They try to say this first in a friendly manner, and then in a threatening manner. It depends on how you react. W e are always friendly on the telephone, but remain firm that we will hold the demonstration or event. But this is the beginning - later comes the force itself. Sometimes, they will come to the Labour Party' s office to persuade us to cancel. We argue that it is our democratic right to organise; they smile and usually say: “What democracy? We are bound to act on our orders. Demonstrations are not allowed. Get permission from the administration and you will be allowed to hold the demonstration.”
No “permission” required
The administration in Lahore is our local government. We normally send a letter informing them that an event is taking place. However, we never ask permission. In most cases, we do not get a reply. When we do get a reply we are told that the event is”not allowed”.

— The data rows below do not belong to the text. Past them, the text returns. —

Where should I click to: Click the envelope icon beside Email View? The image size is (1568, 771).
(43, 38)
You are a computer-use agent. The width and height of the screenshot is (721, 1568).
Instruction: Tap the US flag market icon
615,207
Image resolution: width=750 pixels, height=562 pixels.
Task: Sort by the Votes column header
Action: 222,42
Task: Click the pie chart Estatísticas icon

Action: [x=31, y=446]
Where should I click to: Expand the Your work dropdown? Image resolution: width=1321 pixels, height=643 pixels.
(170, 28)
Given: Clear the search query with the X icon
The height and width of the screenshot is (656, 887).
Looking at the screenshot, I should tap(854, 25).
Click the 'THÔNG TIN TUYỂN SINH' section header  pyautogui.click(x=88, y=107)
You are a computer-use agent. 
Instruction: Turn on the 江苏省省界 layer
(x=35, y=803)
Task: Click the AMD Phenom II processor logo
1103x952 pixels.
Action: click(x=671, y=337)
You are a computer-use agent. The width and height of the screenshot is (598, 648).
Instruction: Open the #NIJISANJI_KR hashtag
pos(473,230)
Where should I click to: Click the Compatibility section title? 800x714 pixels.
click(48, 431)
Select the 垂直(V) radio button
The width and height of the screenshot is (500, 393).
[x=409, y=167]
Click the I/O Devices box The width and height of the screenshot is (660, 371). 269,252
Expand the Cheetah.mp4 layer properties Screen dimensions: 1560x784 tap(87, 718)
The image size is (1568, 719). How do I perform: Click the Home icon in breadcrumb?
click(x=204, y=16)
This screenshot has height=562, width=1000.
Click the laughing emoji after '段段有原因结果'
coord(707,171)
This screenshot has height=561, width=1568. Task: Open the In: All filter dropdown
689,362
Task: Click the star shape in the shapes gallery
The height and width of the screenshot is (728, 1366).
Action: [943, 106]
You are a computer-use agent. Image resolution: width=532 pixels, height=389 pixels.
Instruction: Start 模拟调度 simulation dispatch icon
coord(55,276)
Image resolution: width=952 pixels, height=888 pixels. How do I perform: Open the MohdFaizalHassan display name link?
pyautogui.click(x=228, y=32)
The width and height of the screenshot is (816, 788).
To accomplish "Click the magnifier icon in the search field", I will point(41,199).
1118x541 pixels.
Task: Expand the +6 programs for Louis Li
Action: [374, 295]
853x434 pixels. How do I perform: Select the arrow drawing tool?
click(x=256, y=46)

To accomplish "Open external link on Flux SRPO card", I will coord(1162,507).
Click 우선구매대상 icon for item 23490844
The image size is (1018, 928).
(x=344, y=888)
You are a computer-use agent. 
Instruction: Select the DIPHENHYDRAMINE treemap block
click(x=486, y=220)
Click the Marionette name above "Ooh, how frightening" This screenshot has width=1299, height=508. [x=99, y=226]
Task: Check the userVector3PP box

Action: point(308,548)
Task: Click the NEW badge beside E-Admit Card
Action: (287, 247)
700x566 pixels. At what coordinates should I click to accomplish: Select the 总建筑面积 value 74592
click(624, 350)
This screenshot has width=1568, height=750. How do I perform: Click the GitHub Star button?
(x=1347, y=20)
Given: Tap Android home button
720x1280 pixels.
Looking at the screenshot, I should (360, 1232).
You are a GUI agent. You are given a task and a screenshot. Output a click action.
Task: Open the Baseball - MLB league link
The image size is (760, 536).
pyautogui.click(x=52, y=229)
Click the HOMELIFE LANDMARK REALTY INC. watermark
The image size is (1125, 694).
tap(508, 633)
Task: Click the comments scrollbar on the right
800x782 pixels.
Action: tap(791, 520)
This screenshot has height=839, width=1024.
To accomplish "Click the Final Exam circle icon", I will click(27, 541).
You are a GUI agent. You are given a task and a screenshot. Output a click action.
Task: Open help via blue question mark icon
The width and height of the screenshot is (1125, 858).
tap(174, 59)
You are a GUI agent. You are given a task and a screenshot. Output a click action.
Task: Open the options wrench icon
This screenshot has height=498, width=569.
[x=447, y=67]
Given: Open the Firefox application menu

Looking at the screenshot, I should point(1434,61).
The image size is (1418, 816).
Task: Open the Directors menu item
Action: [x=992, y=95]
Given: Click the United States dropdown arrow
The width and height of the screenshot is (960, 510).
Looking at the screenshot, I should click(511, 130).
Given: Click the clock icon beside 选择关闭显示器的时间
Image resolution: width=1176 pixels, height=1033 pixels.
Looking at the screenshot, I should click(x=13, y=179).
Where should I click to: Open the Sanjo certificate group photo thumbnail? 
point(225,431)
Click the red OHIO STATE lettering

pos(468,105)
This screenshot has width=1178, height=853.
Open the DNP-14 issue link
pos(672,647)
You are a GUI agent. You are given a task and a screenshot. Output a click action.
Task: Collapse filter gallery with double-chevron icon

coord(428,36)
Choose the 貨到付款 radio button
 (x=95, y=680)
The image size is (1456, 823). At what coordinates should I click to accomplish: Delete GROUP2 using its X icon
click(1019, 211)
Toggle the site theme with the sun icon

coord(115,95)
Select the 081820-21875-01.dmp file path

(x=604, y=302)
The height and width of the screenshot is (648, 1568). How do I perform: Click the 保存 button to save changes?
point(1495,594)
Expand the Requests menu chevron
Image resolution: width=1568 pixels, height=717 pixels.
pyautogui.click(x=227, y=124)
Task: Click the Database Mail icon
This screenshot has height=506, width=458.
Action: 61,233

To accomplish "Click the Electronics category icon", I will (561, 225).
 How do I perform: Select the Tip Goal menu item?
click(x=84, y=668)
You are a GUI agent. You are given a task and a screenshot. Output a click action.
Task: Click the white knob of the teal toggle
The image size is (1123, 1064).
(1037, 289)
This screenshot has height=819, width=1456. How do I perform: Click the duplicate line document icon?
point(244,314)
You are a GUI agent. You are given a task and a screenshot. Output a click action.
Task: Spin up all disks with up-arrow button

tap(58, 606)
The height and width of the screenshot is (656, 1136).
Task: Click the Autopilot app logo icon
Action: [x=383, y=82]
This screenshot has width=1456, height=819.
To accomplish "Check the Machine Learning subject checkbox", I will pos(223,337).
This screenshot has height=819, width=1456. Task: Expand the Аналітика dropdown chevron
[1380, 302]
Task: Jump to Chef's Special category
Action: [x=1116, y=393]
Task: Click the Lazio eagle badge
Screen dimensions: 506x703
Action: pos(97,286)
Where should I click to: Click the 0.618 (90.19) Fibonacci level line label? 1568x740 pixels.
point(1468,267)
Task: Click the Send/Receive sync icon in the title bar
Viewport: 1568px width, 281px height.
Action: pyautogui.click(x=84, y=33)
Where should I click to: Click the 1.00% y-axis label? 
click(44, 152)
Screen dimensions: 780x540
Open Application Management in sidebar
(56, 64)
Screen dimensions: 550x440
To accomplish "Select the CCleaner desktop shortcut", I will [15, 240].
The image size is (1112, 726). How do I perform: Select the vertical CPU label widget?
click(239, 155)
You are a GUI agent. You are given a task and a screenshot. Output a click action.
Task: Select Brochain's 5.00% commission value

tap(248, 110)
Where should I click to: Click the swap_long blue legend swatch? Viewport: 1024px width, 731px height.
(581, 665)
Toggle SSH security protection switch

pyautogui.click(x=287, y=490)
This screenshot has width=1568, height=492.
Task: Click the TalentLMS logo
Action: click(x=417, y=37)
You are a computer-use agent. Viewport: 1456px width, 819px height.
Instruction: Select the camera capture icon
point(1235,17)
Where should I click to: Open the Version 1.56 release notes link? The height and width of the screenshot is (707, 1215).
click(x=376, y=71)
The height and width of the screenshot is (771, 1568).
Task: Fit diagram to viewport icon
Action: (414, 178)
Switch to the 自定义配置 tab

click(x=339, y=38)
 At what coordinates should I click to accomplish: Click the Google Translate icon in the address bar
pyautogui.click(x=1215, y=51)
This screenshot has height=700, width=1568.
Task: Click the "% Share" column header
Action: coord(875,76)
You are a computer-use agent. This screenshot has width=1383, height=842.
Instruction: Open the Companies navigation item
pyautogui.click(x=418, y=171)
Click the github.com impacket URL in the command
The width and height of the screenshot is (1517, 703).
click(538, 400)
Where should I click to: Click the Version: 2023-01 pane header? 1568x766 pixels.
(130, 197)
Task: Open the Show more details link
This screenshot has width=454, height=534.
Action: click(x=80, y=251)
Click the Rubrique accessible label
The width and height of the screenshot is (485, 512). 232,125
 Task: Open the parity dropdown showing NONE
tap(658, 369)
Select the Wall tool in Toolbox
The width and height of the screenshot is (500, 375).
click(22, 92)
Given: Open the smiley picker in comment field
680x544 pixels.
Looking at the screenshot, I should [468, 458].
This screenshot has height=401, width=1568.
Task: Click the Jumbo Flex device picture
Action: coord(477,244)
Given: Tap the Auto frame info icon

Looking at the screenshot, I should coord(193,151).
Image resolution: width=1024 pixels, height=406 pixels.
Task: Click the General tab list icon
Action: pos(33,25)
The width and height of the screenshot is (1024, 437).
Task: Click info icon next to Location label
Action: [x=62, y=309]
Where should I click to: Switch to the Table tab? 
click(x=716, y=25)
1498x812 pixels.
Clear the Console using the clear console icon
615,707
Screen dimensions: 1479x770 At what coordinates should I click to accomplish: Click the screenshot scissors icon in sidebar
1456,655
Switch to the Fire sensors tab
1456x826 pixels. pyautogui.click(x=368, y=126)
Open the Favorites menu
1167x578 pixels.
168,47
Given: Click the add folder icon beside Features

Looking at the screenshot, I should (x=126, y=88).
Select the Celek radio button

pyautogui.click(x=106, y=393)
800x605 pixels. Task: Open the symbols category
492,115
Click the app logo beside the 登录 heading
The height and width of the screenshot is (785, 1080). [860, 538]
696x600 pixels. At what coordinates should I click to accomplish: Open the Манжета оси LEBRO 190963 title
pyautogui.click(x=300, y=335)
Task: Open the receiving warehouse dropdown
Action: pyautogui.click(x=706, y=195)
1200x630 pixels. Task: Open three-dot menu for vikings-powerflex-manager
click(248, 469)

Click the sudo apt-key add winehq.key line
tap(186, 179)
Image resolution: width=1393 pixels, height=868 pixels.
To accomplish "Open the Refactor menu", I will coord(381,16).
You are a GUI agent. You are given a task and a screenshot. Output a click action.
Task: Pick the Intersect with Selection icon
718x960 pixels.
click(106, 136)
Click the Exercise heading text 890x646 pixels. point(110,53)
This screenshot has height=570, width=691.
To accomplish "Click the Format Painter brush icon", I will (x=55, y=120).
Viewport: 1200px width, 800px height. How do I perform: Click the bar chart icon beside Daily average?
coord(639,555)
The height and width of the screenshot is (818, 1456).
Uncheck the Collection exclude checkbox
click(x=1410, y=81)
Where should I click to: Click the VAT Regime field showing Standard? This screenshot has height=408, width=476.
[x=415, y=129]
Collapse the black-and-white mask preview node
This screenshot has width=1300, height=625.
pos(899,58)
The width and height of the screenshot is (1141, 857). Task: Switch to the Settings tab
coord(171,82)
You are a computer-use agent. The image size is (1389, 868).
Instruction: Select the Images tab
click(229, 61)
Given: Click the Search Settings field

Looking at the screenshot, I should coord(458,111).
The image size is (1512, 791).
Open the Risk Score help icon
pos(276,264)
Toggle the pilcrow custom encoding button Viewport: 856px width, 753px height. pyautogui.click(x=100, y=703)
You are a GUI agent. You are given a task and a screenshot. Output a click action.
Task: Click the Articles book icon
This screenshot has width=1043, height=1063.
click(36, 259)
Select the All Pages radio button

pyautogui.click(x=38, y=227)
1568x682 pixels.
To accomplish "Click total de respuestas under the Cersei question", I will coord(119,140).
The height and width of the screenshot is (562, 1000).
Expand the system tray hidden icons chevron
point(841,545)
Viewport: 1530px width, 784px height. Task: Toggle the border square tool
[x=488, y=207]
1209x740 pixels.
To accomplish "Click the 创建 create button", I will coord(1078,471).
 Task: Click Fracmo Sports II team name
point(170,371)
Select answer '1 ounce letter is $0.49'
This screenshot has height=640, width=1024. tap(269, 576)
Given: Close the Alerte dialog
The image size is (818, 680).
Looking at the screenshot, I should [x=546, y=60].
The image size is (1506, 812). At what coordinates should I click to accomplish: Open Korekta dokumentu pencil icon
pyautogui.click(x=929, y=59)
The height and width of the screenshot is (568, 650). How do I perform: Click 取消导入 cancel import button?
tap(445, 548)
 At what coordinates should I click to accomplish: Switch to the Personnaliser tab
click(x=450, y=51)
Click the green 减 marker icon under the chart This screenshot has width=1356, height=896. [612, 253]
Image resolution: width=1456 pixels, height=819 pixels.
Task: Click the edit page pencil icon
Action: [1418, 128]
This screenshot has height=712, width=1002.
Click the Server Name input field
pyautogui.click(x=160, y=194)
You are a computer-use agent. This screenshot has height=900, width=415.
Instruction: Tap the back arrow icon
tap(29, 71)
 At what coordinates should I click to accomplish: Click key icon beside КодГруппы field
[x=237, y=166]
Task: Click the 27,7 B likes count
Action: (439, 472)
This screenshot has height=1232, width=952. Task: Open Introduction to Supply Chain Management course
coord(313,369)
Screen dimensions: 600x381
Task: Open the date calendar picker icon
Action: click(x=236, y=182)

Sometimes we are arrested. At other times, the police back down. In some cases, we do not follow the planned route of a demonstration, but we never postpone any event because of the threats.
Land and rights
While I am writing this, another event is planned to take place. Anjaman Mozareen Punjab (the peasant organisation fighting for land rights at the military farms in the Okara district) is organising a public meeting at Proban abad Depalpur. This is a public meeting to demand the peasants' rights to land that has been occupied by the military for over 100 years. Asma Jehanghir, chair of the Human Rights Commission of Pakistan, promised to be the chief guest at the public meeting. However, she had to appear in the Supreme Court on the day of the event, so she is not coming. Instead, I was asked to be the main guest. I was going to be there anyway.
Since yesterday, the Depalpur police have been calling our office and mobiles, asking us not to come. I have not answered their calls since the morning, so many calls I have not responded to. They were able to get in touch with Afzal Soraya, secretary of the Labour Party Pakistan in Punjab, who has been told that “the LPP must not come”.
I am going tomorrow to the public meeting, come what may . It is our democratic right to speak and attend meetings. But democracy under military dictatorship is like that. W e will not accept this “democracy”. We are fighting back, not just in words, but in practice.